P. Solomon Raj (21 February 1921 - 28 December 2019) was a pastor of Protestant Andhra Evangelical Lutheran Church Society headquartered in Guntur with major contribution to theological research and arts. Old Testament scholar Victor Premasagar wrote about Raj as a pastor, professor of communications, creative artist, sculptor, poet and a theological writer.

Church historian, K. L. Richardson of the Andhra Christian Theological College, Hyderabad, India, in Towards Self-Reliance: A historical survey of the programmes and efforts of Andhra Evangelical Lutheran Church from 1927 to 1969 has highlighted the contribution of Raj with special reference to Indian liturgy and music. Richardson writes,

(Adapted) During 1960s, Reverend P. Solomon Raju contributed very much to the AELC on indigenous methods through his writings, seminars and other special efforts. Many Christian plays, Burra kathas and Hari Kathas were written in Telugu by the distinguished writers and musicians including Solomon Raj.

Much like theologians of India believing in the Indian ethos akin to A. B. Masilamani, D. S. Amalorpavadass, Victor Premasagar, M. Victor Paul and others, Raj believes that it is only that form of Christianity, deeply etched in diverse cultures of India, that can influence Christianity in India. While A. B. Masilamani promoted Indian liturgy in the Christian Hymnal in Telugu, D. S. Amalorpavadass advocated for vernacular liturgy. Similarly, Victor Premasagar had recognised the contribution of indigenous movements. M. Victor Paul rooted for indigenous churches in place of institutionalized ones. It is in such a setting that Raj's contribution gains credence in the light of his doctoral dissertation on the Bible Mission Movement by Father Devadas which Roger E. Hedlund writes as,

Solomon Raj shows that the traditional mission-founded Churches are really Western appendages. This is true of the Lutherans and other traditional denominations including the Church of South India and the Church of North India. Solomon Raj predicts that movements such as this one (Bible Mission of Fr. Devadas) will have an ever increasing influence upon Christianity in India.

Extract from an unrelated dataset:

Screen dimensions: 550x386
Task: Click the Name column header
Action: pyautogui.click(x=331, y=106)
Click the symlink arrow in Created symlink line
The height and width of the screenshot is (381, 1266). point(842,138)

As an artist, Raj received global acclaim. Gudrun Löwner of the United Theological College, Bangalore has devoted a section in The Oxford Handbook of Christianity in Asia,

Still alive and creative is the Lutheran theologian and artist, Solomon Raj who uses batik and woodcuts, which use cheap materials that are readily available. He depicts Jesus amidst the refugees and suffering people. The artist's favourite story is John 4, where he shows the liberative message of Jesus taking water from an untouchable woman, something which is still distant reality in South Indian villages, where the Dalits are not allowed to take water from the wells of others since they are considered 'polluting'.

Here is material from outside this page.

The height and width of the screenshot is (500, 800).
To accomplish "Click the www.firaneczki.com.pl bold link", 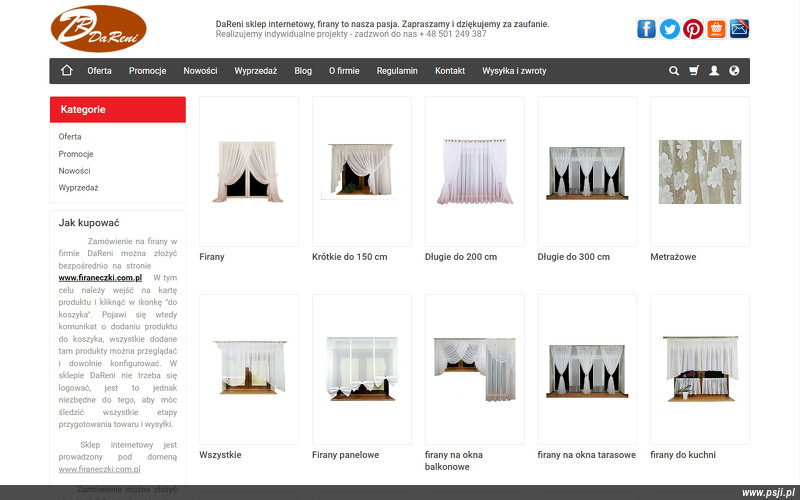I will 100,277.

==Early education and studies==
===Graduate studies===
Raj underwent initial studies between 1940 and 1945 at the AELC-Andhra Christian College, Guntur and became a teacher. During the tenure of A. N. Gopal as president of the Andhra Evangelical Lutheran Church Society, Raj was sent for theological studies to the Gurukul Lutheran Theological College, Madras, where he studied from 1953 to 1956 under thoroughbred faculty, including Professor Hans-Werner Gensichen.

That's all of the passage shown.